CTHI has updated their brochures and posters, as well as the medical information they disseminate through their health desks. Additionally, CTHI has recently attempted social justice activism. Yang referred to a forum that CTHI opened where students can log experiences of anti-Asian sentiment or “if they felt any kind of judgment” at Northwestern. Yang hopes the forum, which remains an ongoing process, will provide insights into whether the University sufficiently supports its Asian community.

CTHI, though, doesn’t appear to be a group distracted by the changed circumstances of the last year.

“Throughout the summer, it’s going to be a huge priority to be communicating and seeing if MAHA has any updates,” Wang says. In terms of getting back to directly helping patients again, Wang is definitive: “We’re hoping for the fall.”


Evanston Young Artists

Evanston Young Artists (EYA) usually meets in Parkes Hall on Northwestern’s campus on Saturday afternoons. The group provides music instruction to students who qualify for free and reduced lunches in the Evanston area. These students are often able to receive funding for string instruments from their schools but have lacked the ability to capitalize on their talent during the last year of remote learning and performance.

David Cao, the founder and CEO of EYA, says EYA’s pre-pandemic routine involved 40-minute lessons and 50-minute group classes of 16 students, which filled the whole afternoon. But when COVID-19 became a factor, the group classes had to be cut, and the individual lessons went online.

“Music and music lessons are such a visceral, in-person experience. There’s a lot of correcting posture, correcting positions, that sort of thing involved in lessons,” Cao says. “You can’t reach out to someone through the screen to correct their bow.”

Because of the socioeconomic status of some of EYA’s students, the medium for providing individual lessons sometimes posed an obstacle. Difficulties with sound quality and internet reliability could make delivering instruction frustrating, Cao says. As a result, EYA lost about half its students throughout the last year, which EYA largely attributes to the pervasiveness of Zoom fatigue.

But for those who stayed, EYA was able to fill an additional need for parents who suddenly found their young children at home twice as often as usual: childcare.

“Music and music lessons are such a visceral, in-person experience. There’s a lot of correcting posture, correcting positions, that sort of thing involved in lessons. You can’t reach out to someone through the screen to correct their bow.”

David Cao, founder and CEO of Evanston Young Artists

“The families who stayed with us saw this as an opportunity,” Cao says. Over the last year, Cao recalls parents saying, “This is a great way to keep my student occupied or to keep them interested, because school and home learning becomes repetitive and bland.”

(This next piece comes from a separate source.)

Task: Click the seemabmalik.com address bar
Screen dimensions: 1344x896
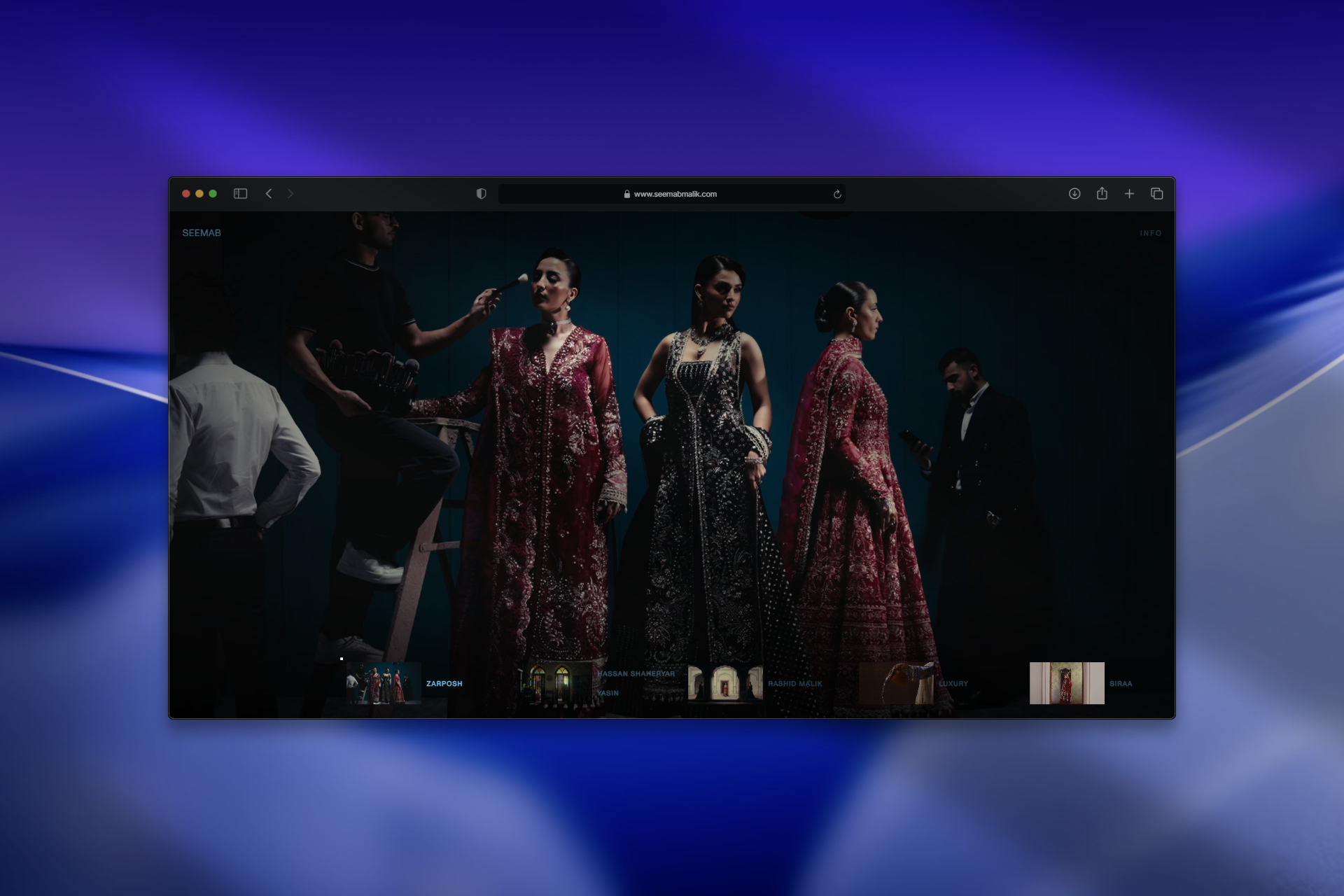Action: 675,194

EYA was also able to expand its operations amid the pandemic. Last fall, Cao started the “Practice Buddy Program” with the Chicago Music Pathways Initiative (CMPI), a well-established music advancement program for underrepresented youth in the Chicago area. Through the program, one of CMPI’s fellows is paired with an EYA volunteer mentor who provides instruction.

Javier Irizarry, a sophomore at Highland Park High School, is a CMPI fellow that Cao started teaching. For him, EYA has been an opportunity to build on his work with Desirée Ruhstrat, a lecturer at Northwestern’s Bienen School of Music who works with CMPI and is Javier’s private instructor.

“Sometimes Desirée might not do scales with me or might not get to something in the lesson, so David will help me with my scales or other repertoires that I’ve not gotten to. It’s really nice to have,” Javier says.

Through CMPI, Javier has set himself on a career in violin. EYA’s assistance has been important in helping him gain an edge before orchestra auditions, says Javier’s mother, Wren Williams.

“We feel so fortunate that Javier gets this extra session with David every week,” Williams says. “I’m just so happy that he’s able to have that extra help and support and focus from David. The work they do is wonderful.”